> _Problem to work on_:
Reproduce the following lines word for word, omitting the pictures.

> _Dataset extract_:

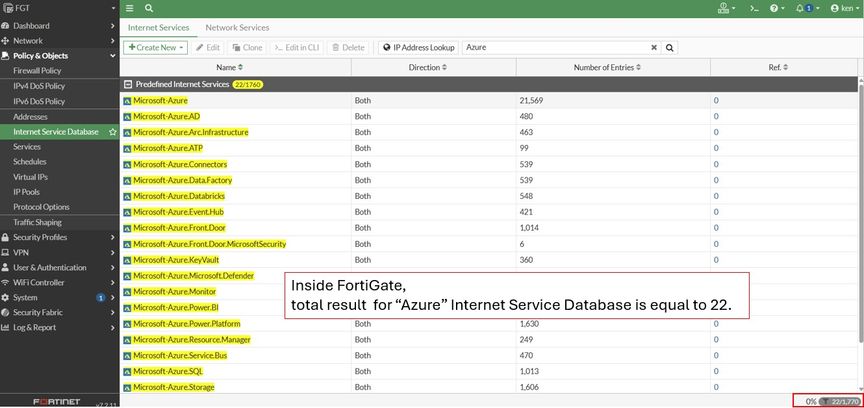Open the Create New dropdown
Screen dimensions: 864x408
[x=155, y=47]
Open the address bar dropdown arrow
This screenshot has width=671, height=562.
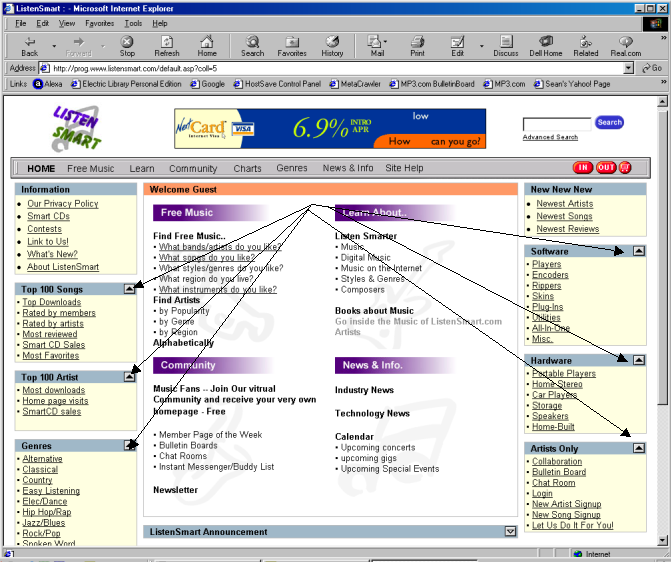(628, 68)
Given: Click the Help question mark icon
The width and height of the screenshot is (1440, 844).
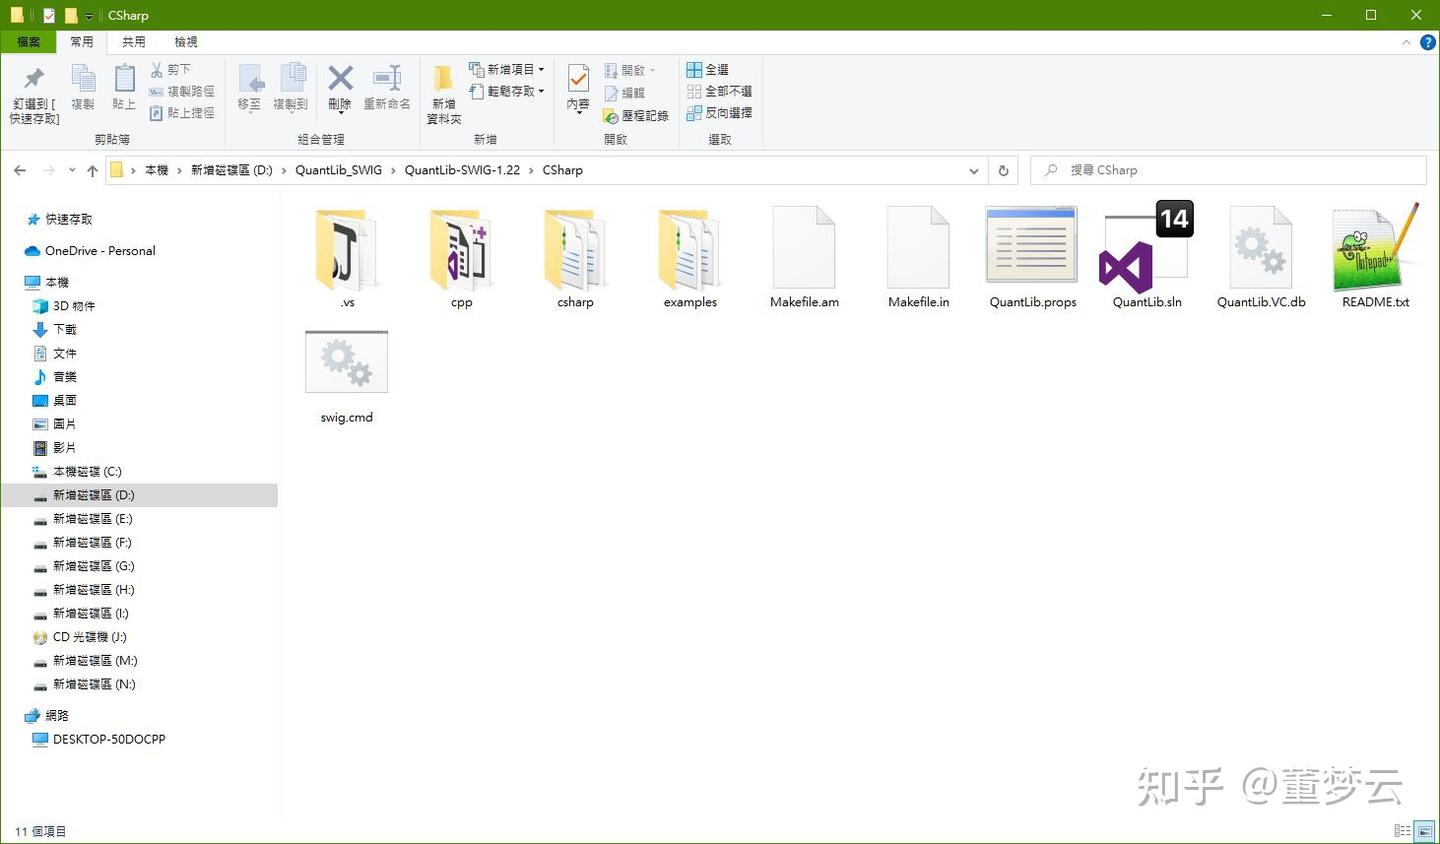Looking at the screenshot, I should tap(1428, 42).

> _Worked solution_:
Open the Create New dropdown
Screen dimensions: 864x408
[x=155, y=47]
Open the address bar dropdown arrow
This screenshot has width=671, height=562.
(628, 68)
Given: Click the Help question mark icon
The width and height of the screenshot is (1440, 844).
Looking at the screenshot, I should tap(1428, 42).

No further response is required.